2. the method that a kind of glossy ganoderma mutagenic fungi liquid state fermentation rice bran wheat bran complete feed according to claim 1 is produced polysaccharide, the bacterial strain glossy ganoderma CCTCC M2013287 (Ganoderma lucidum CCTCC M2013287) that the new mutagenesis that it is characterized in that wherein using obtains, this bacterial strain is deposited in Chinese Typical Representative culture collection center, and preservation strain is numbered CCTCC M2013287.
3. a kind of glossy ganoderma mutagenic fungi liquid state fermentation rice bran wheat bran complete feed described in claim 1 or 2 is produced the method for polysaccharide, it is characterized in that it is that complete feed uses that rice bran and wheat bran complete feed are added to water uses as liquid culture medium.
4. the method that a kind of glossy ganoderma mutagenic fungi liquid state fermentation rice bran wheat bran complete feed according to claim 1 is produced polysaccharide, while it is characterized in that shake flask fermentation, inoculum size 8-10%, sample-loading amount is 40%, leavening temperature 25-30 ℃, shaking speed 150-180r/min, fermentation time 4-7d.

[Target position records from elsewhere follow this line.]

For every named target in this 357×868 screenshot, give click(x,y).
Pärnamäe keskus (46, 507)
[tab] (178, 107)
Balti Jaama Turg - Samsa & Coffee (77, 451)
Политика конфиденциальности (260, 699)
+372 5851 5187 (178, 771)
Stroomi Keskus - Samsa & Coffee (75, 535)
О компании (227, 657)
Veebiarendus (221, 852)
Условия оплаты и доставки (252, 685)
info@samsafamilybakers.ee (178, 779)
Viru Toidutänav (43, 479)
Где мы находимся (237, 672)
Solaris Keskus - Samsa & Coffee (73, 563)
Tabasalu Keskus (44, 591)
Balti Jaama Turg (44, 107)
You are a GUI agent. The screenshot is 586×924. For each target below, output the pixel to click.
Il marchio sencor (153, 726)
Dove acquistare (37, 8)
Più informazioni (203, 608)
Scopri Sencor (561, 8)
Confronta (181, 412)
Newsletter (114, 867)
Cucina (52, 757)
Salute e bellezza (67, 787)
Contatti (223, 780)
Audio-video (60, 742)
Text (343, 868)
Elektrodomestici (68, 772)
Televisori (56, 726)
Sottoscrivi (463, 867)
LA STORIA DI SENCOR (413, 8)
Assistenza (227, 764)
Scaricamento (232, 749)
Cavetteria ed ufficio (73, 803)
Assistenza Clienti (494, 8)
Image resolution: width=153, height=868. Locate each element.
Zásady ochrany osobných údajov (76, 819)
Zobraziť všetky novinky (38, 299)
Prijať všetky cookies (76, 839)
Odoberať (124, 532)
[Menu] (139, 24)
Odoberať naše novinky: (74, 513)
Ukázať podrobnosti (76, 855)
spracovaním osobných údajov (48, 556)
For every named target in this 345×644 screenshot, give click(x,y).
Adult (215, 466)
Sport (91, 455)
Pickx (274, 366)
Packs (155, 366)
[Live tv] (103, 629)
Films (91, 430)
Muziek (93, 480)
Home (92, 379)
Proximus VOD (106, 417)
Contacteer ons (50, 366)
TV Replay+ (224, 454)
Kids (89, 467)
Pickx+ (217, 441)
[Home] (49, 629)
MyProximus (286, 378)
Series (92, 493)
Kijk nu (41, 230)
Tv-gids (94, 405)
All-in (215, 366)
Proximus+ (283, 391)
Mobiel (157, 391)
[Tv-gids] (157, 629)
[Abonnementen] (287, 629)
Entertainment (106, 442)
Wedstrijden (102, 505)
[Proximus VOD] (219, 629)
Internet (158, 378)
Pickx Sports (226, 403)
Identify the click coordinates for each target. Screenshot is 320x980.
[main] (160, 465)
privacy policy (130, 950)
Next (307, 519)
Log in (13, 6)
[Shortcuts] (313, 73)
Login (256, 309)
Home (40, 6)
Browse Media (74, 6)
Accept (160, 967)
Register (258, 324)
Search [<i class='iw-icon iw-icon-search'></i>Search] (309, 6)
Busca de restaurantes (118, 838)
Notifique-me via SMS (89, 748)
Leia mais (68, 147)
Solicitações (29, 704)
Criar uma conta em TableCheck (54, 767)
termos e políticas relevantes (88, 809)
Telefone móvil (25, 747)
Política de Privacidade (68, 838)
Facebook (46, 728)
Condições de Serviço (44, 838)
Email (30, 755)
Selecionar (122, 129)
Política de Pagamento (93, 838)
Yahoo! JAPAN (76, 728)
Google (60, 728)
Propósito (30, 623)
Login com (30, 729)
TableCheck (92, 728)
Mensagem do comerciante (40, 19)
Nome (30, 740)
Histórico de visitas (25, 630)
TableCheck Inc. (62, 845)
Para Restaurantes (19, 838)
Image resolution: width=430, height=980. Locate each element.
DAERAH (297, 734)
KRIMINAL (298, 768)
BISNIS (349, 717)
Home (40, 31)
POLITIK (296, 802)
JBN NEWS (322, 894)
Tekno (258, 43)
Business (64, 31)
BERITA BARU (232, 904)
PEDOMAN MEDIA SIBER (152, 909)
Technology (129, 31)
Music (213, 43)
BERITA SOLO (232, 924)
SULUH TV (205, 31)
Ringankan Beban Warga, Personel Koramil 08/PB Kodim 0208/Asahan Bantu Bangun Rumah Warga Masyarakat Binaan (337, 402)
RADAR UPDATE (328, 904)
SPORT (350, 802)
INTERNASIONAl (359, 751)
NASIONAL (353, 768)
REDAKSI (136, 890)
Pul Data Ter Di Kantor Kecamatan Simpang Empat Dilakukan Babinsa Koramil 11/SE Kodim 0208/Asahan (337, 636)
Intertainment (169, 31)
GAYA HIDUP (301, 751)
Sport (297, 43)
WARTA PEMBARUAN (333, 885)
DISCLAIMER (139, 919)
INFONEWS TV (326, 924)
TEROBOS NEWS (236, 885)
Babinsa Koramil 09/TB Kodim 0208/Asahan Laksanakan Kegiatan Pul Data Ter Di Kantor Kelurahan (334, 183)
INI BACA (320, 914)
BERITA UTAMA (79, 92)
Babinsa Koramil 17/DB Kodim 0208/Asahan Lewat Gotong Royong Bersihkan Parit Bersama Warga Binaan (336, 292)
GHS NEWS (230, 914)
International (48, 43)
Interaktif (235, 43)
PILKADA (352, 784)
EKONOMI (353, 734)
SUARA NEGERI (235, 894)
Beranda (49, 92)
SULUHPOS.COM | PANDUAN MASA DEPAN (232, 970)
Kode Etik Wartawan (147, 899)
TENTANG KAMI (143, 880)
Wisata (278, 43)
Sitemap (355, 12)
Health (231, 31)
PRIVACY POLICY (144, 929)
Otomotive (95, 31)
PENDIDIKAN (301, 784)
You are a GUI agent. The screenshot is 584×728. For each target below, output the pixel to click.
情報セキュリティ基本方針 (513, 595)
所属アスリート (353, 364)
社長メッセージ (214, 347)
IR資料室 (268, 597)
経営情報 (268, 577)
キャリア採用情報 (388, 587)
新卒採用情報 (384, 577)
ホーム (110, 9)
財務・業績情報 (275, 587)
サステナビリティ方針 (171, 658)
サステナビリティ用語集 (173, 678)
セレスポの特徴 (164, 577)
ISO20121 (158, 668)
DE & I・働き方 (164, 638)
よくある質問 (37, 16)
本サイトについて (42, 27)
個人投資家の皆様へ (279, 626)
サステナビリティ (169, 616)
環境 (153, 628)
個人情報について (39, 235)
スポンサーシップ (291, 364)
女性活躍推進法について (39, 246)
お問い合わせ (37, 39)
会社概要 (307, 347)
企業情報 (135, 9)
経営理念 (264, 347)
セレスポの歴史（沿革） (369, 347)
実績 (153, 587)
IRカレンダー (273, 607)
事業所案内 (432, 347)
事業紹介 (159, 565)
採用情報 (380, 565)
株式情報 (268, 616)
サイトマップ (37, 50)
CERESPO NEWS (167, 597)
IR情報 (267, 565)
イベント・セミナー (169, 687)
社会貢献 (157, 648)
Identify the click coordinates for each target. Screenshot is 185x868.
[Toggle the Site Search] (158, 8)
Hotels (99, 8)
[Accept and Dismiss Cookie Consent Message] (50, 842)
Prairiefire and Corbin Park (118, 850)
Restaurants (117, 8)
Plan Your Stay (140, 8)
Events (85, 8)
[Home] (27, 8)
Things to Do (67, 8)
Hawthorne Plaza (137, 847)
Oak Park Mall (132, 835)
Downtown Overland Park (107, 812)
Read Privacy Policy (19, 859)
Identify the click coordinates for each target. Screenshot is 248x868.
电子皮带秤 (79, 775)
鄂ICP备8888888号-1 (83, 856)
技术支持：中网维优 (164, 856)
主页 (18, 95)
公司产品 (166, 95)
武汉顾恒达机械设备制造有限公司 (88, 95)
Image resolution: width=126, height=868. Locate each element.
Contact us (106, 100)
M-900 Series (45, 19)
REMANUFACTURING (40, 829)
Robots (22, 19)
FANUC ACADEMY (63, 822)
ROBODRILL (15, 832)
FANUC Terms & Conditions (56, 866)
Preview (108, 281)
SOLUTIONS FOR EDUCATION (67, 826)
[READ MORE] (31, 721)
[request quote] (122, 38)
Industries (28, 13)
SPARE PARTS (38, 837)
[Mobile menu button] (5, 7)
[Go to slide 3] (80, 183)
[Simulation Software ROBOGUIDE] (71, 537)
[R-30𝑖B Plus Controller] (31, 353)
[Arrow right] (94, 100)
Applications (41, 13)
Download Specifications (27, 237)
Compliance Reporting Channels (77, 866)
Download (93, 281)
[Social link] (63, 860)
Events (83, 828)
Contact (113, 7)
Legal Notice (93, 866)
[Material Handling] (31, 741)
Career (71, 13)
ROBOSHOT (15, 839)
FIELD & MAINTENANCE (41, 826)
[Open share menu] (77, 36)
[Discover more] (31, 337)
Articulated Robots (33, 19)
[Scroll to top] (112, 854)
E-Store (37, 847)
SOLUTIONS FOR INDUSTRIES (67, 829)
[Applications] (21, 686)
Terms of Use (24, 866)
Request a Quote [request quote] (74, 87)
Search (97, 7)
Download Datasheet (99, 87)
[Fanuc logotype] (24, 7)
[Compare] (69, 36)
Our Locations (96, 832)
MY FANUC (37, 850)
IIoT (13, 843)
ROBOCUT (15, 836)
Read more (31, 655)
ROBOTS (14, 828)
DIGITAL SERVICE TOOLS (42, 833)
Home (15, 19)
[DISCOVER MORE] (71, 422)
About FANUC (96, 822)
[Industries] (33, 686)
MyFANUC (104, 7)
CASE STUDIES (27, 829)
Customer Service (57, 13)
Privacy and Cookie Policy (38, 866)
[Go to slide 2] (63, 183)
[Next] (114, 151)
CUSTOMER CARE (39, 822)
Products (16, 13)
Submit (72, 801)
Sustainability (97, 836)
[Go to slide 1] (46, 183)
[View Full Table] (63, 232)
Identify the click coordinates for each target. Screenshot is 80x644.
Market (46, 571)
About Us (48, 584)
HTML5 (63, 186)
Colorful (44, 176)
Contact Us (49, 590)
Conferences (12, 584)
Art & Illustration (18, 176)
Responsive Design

5. the method that a kind of glossy ganoderma mutagenic fungi liquid state fermentation rice bran wheat bran complete feed according to claim 1 is produced polysaccharide, while it is characterized in that tank fermentation, inoculum size 8-10%, sample-loading amount is 70-80%, leavening temperature 25-30 ℃, stirring arm rotating speed 50-70r/min, fermentation time 4-7d.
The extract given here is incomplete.